前を向いて歩いていれば気づきそうなものだが、今まで気づかなかった。佐々木はふしぎに思いながらも、ちょうどいい酔い覚ましになるかとポケットから小銭を取り出す。冷たいブラックコーヒーのボタンを押すと、ガコンと音を立てて缶が落ちてくる。
「買い終わったんなら退いてくれんか」
その場で缶の蓋を切ろうとしていた佐々木は、背後からぬるりとかけられた声にぎょっとしながら振り返る。腰の曲がった老人が顎で佐々木に横に逸れるよう指示しており、謝罪をしながら脇に体を寄せた。
今度こそ蓋を切って口をつけると、アルコールで熱を帯びた内臓が冷えていく感覚がした。
「お前さん。この間、ここの花を見とったやろう」
「花? え……ああ、そうですね」
老人が指す先を見て、ようやくこの場所があの電信柱と目と鼻の先であることに気づく。
「なんで見てた?」
「なんでって……花が絶えず供えられているみたいだったので」
「なんやあ。死にとうて見てたんと違うんか」
おもんな、と吐き捨てられた声はひどく落胆したようなものだった。問いに答えたのに突然冷ややかな声を浴びせられ、なんて失礼な人なんだと相手を視界に入れたとたん背筋が凍った。
目が、ない。
眼球がえぐり取られたように、本来なら目があるはずの箇所が不自然にへこんでいる。夜空よりも深い闇。その眼窩はとぐろを巻いているようにも見えるほどに深く沈んでいるように見えた。
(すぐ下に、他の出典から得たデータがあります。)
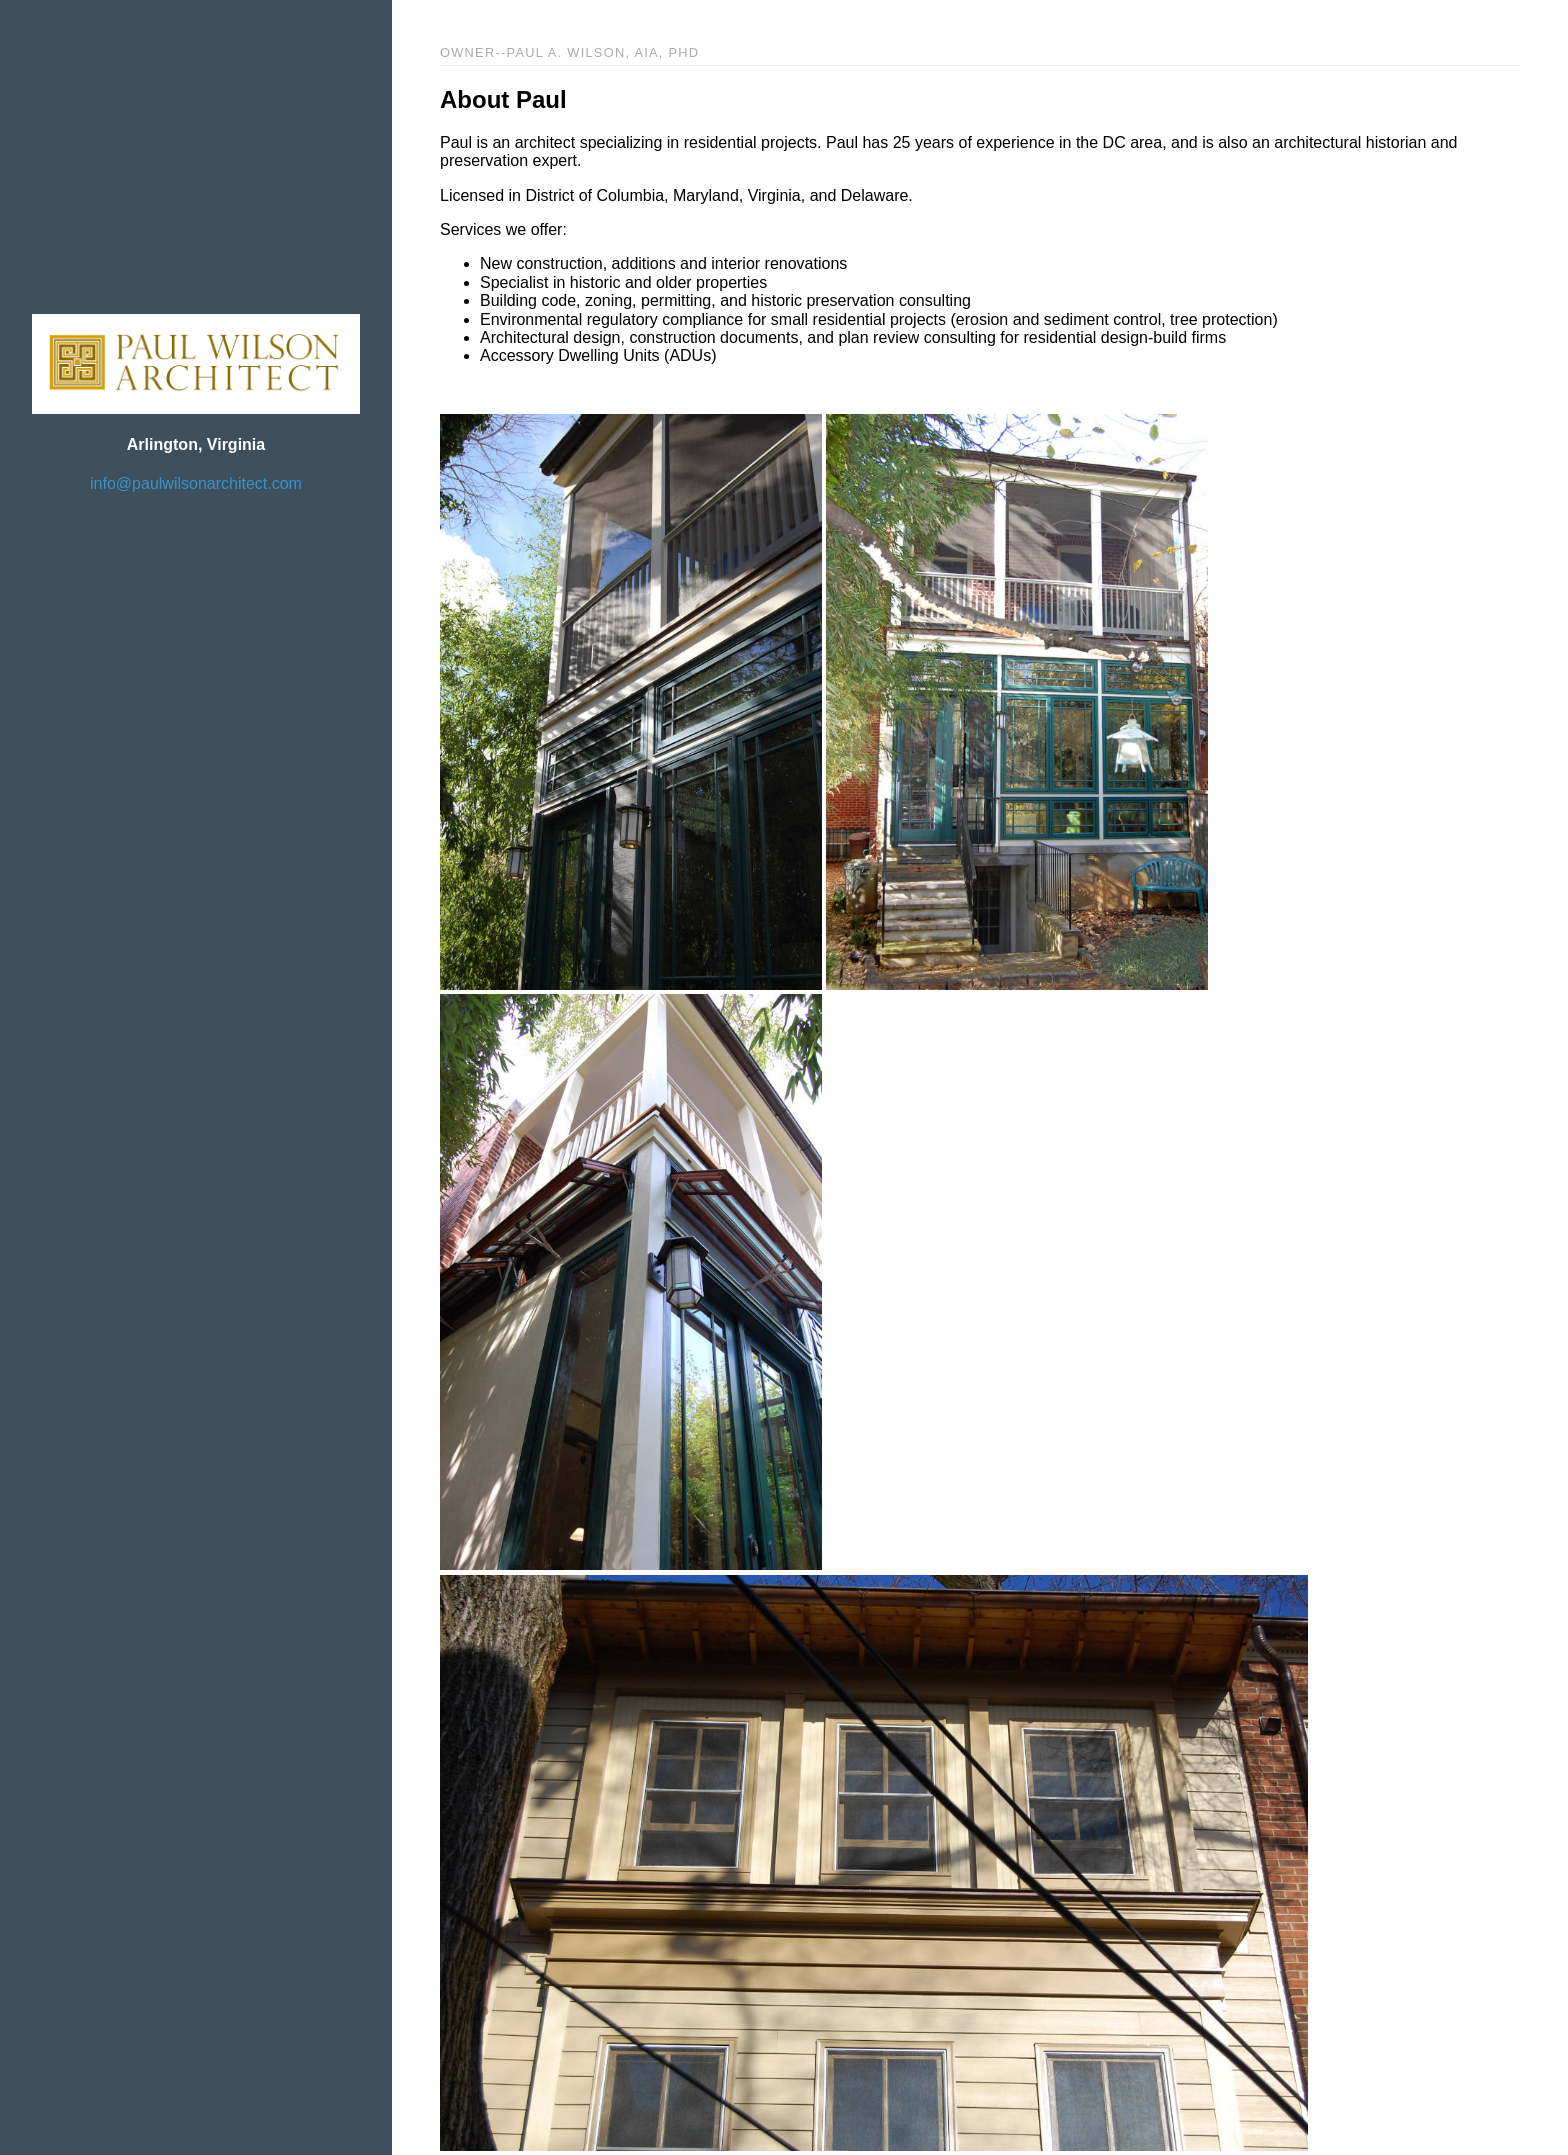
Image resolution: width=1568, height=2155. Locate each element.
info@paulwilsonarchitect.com (196, 483)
どれくらいそうしていただろう。そのうち手から力が抜け缶が滑り落ち、靴の先にあたって跳ねたのを皮切りにぴくりとも動かなかった足がようやく動いた。
なんなんだ。あれは、一体なんだ!?
死にものぐるいで走って、走って。限界まで走って――そこから先の記憶は佐々木にはない。
翌日、佐々木は小さな診療所の一室で目を覚ました。
一人で帰った佐々木を心配した同僚たちによって、路上で倒れあやうく車に轢かれかけていたところを保護されたらしい。寝起き早々に着物冷える話を聞いた佐々木は、ベッドの上で頭をこすりつけるくらいに謝罪と感謝を口にして年甲斐もなく泣いたのだった。
「兄ちゃんもう退院か。運がよかったな」
財布を片手に窓口で手続きを踏む佐々木の手元に影が差す。無遠慮に書類を覗き見る男の耳馴染みのないはずの声が『おやまあ、殺しそこなったか』あの夜の声に重なった。
慌てて顔を上げるも隣には誰もおらず、青ざめた佐々木が一人突っ立っているだけだった。
昔、Twitterに載せていたものに少し加筆修正しての再掲です。